Hundreds of protesters took to the streets on Sunday in the Asian financial hub to demonstrate against a new national security law imposed by China and the postponement of the legislative poll.
Sunday was meant to be voting day for the city’s partially elected legislature, one of the few instances where Hong Kong voters get to cast ballots.
But Chief Executive Carrie Lam on July 31 postponed the election for one year, citing a surge in novel coronavirus cases. Critics say her government worried the opposition would gain seats if voting was held as scheduled.
The poll would have been the former British colony’s first official vote since Beijing imposed the new security legislation in late June, which critics say aims to quash dissent in the city.
Anti-government protests have been held in Hong Kong almost every weekend since June 2019. They erupted over opposition to a proposed extradition law and spread to include demands for greater democracy and criticism of Beijing’s efforts to tighten control over the city.
Police fire pepper balls
Thousands of police were stationed around the bustling Kowloon Peninsula on Sunday as marchers waved placards and chanted popular anti-government slogans such as, “liberate Hong Kong”.
One woman was arrested during a protest in the Kowloon district of Yau Ma Tei on charges of assault and spreading pro-independence slogans, the police department said on its Facebook page. It said such slogans are illegal under the newly enacted National Security Act.
Police fired pepper balls at protesters in Kowloon’s Mong Kong neighbourhood, the South China Morning Post newspaper reported.
Some 30 other people were arrested on suspicion of illegal assembly and two were arrested for disorderly conduct, police said.
In the Jordan neighbourhood, protesters raised a banner criticising the election delay, the Post said. It put the number of arrests at 33.
“I want my right to vote,” activist Leung Kwok-hung, popularly known as Long Hair, was quoted as saying. The newspaper said Leung was later arrested.
Al Jazeera’s Adrian Brown, reporting from the city, said many people were also carrying out individual acts of defiance across the city, carrying banners or chanting slogans, to protest the new law.

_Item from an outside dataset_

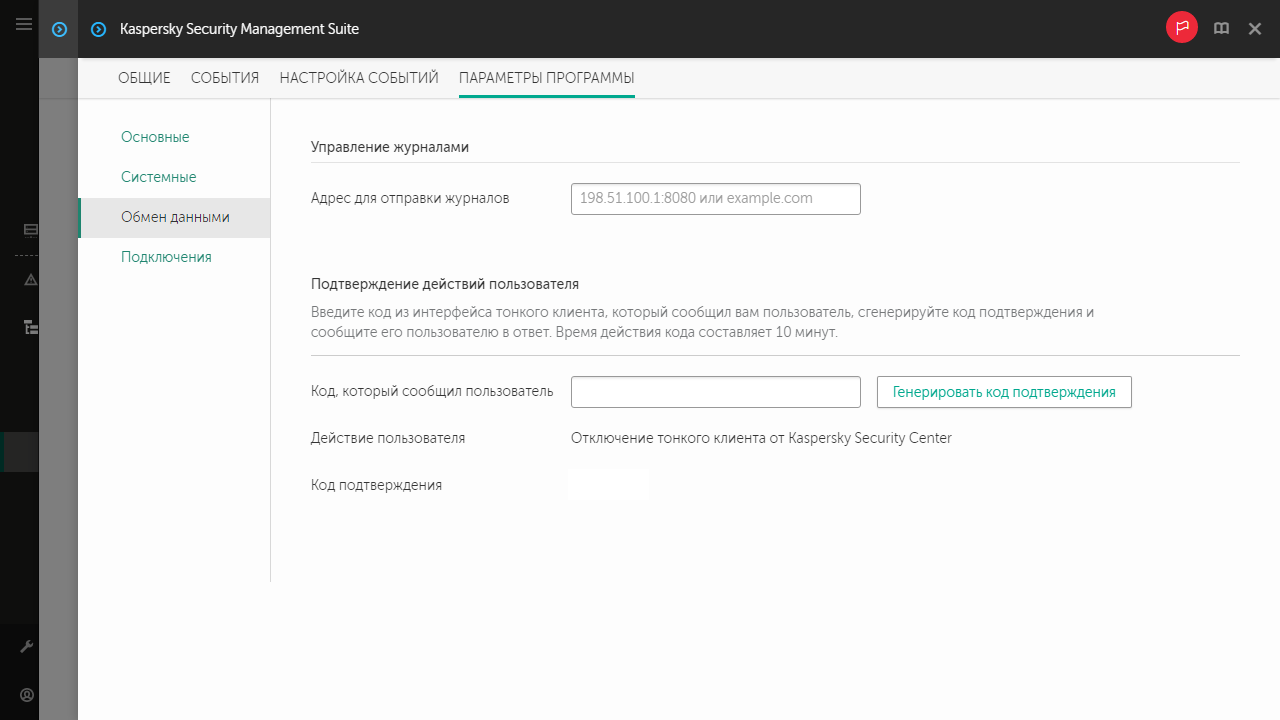Image resolution: width=1280 pixels, height=720 pixels.
Task: Select the ПАРАМЕТРЫ ПРОГРАММЫ tab
Action: click(546, 78)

“These acts are remarkable because these individuals are doing that in the face of the sweeping national security law, which makes chants like that, saying things like that illegal,” he said.
“The demonstration was also an unconventional one as people tried hard to blend in with regular shoppers in the heart of the city, and occasionally chanted slogans or make the hand sign of the opposition.”
Limited gatherings
Anti-government demonstrations have declined this year mainly because of limits on group gatherings and the security law that punishes actions China sees as subversive, secessionist, “terrorist” or colluding with foreign forces.

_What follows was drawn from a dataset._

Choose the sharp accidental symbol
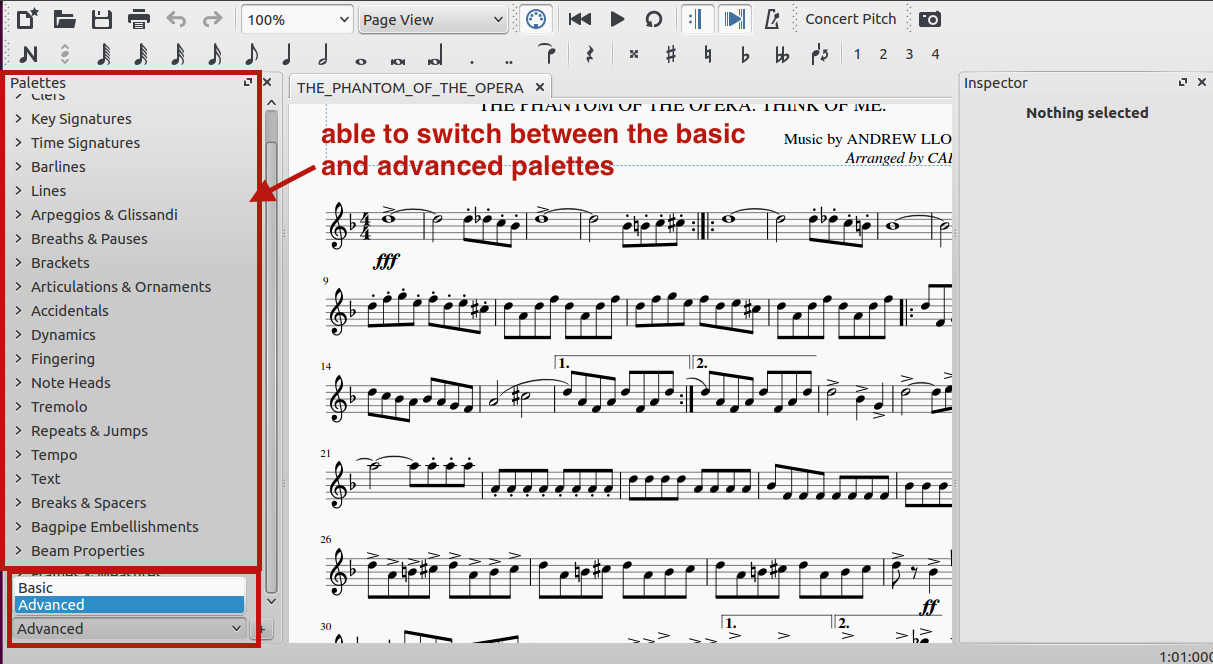The image size is (1213, 664). tap(671, 54)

Hong Kong has reported about 4,800 coronavirus cases since January, far lower than in other large cities around the world. The number of new daily infections has fallen substantially from triple digits in July to single digits currently.

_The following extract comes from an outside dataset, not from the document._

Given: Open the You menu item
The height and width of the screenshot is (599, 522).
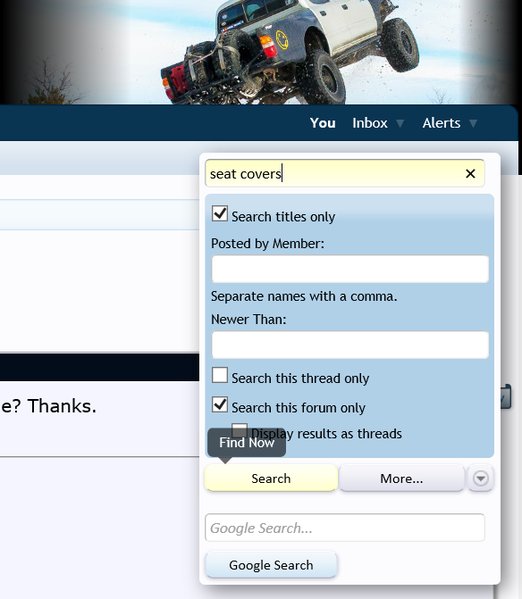Looking at the screenshot, I should [323, 123].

While street protests have largely lost momentum, anti-government and anti-Beijing sentiment persists, with China’s offer of mass coronavirus testing for Hong Kong residents prompting calls for a boycott amid public distrust.
Gatherings are currently limited to two people. Police have cited such restrictions in rejecting applications for protests in recent months, effectively preventing demonstrations.
Hong Kong returned to Chinese rule in 1997 under a guarantee of autonomy but critics say the new law undermines that promise and puts the territory on a more authoritarian path.
Supporters of the new security law say it will bring more stability after a year of often-violent anti-government and anti-China unrest and it plugs loopholes in national security left by the city’s inability to fulfil a constitutional requirement to pass such laws on its own.